═════ EXTRACT TO READ ═════

Despite the extensive literature on the Lombard effect over the last 30 years, little, if any, data have been published reporting details of the acoustic–phonetic changes that take place when a speaker modifies his vocal output while speaking in the presence of noise. A number of studies have reported reliable changes in the prosodic characteristics of speech produced in noise. However, very few studies have examined changes in the spectral properties of speech produced in masking noise.

In an earlier study, Hanley and Steer (1949) found that in the presence of masking noise, speakers reduce their rate of speaking and increase the duration and intensity of their utterances. In another study, Draegert (1951) examined the relations between a large number of physical measures of voice quality and speech intelligibility in high levels of noise and found a similar pattern of results. His interest was focused primarily on factors that correlated with measures of speech intelligibility rather than on a description of the acoustic–phonetic changes that take place in the speaker’s speech. In addition to changes in duration and intensity, Draegert reported increases in vocal pitch and changes in voice quality due to a shift in the harmonic structure. The change in harmonic structure was shown by a difference in intensity between the low- and high-frequency components. To obtain these measures, the speech was bandpass filtered to obtain estimates of the locations of the major concentrations of energy in the spectrum. Unfortunately, no measurements of the size of the effects were reported in this article.

In another study on the intelligibility of speech produced in noise, Dreher and O’Neill (1957) reported that, when presented at a constant speech-to-noise ratio, speech produced by a speaker with noise in his ears is more intelligible than speech produced in quiet. This result was observed for both isolated words and sentences. In each case, for the noise condition, a broadband random noise source was presented over the speaker’s headphones during production.

═════ MATERIAL ═════

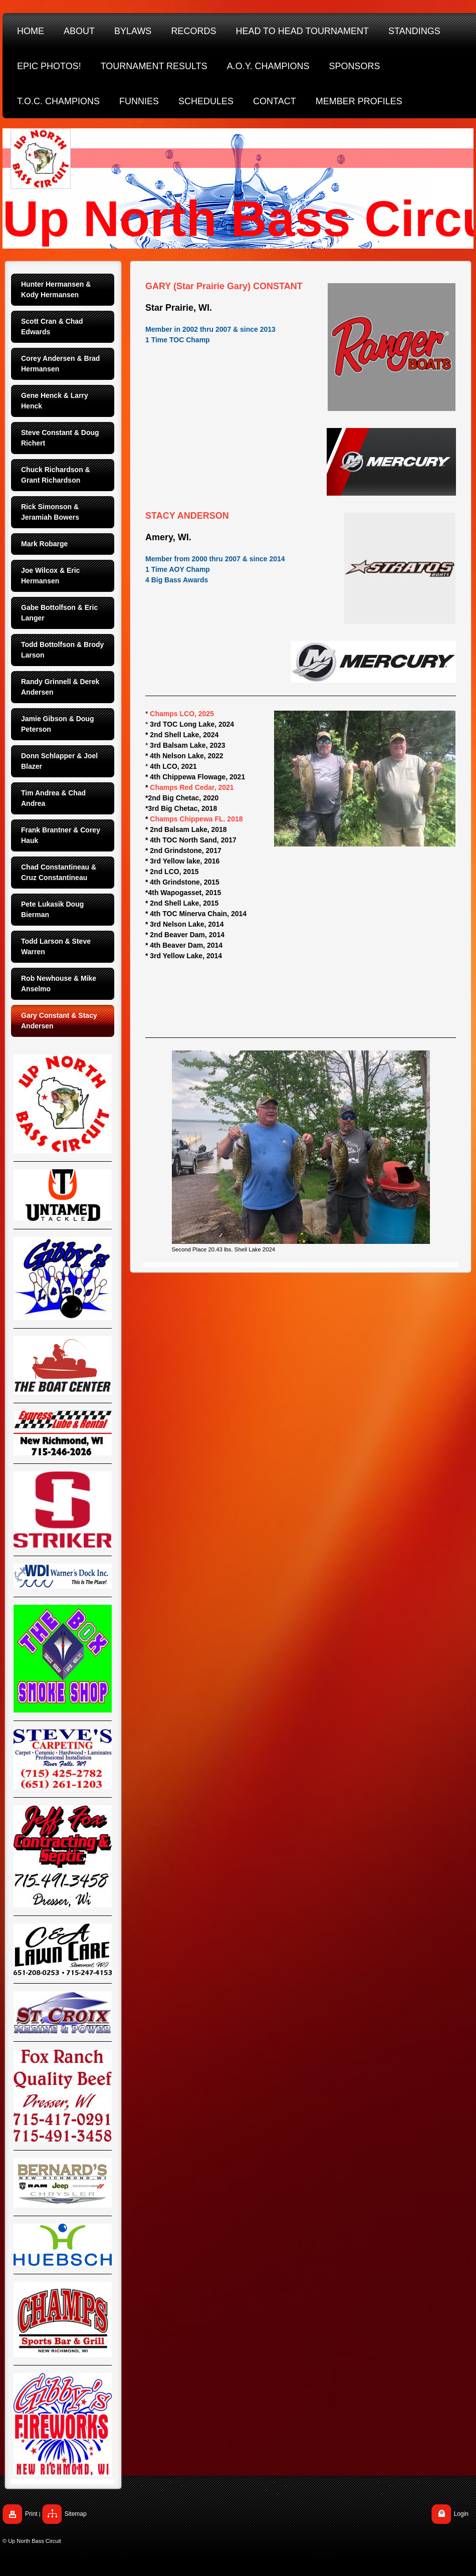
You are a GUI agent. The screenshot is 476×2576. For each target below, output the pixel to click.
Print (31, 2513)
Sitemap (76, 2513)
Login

═════

- **INSTRUCTIONS**:
a) In the text on the Lombard effect, why did Draegert's study offer little description of the acoustic–phonetic changes in the speaker's speech?
b) Go on with the text on the Lombard effect, starting after its last sentence.

- **ANSWERS PER TASK**:
a) Draegert was mainly interested in factors that correlated with measures of speech intelligibility. He was less concerned with describing the acoustic–phonetic changes that take place in the speaker's speech.

b)
Related findings have been reported by Ladefoged (1967, pp. 163–165) in an informal study designed to examine how eliminating auditory feedback affects a speaker’s speech. Auditory feedback was eliminated by presenting a loud masking noise over headphones at an intensity level that prevented the subject from hearing his/her voice even via bone conduction. Subjects read a prepared passage and also engaged in spontaneous conversation. According to Ladefoged, although subjects’ speech remained intelligible, it became “very disorganized” by removal of auditory feedback through the presentation of masking noise. Of special interest to us was the observation by Ladefoged that the length and quality of many of the vowel sounds were affected quite considerably by the masking noise. Some sounds became more nasalized, others lost appropriate nasalization. Pitch increased and there appeared to be much less variability in the range of pitch. Ladefoged also noticed a striking alteration in voice quality brought about by the tightening of the muscles of the pharynx. These findings were summarized informally by Ladefoged in his book without reporting any quantitative data. To our knowledge, these results have never been published. Nonetheless, they are suggestive of a number of important changes that may take place when speakers are required to speak under conditions of high masking noise.

The Dreher and O’Neill (1957) results suggest that masking noise which does not eliminate auditory feedback to the subject may have a positive influence on speech intelligibility. On the other hand, the Ladefoged (1967) findings suggest that this may not be the case when environmental noise is so loud that all auditory feedback is eliminated.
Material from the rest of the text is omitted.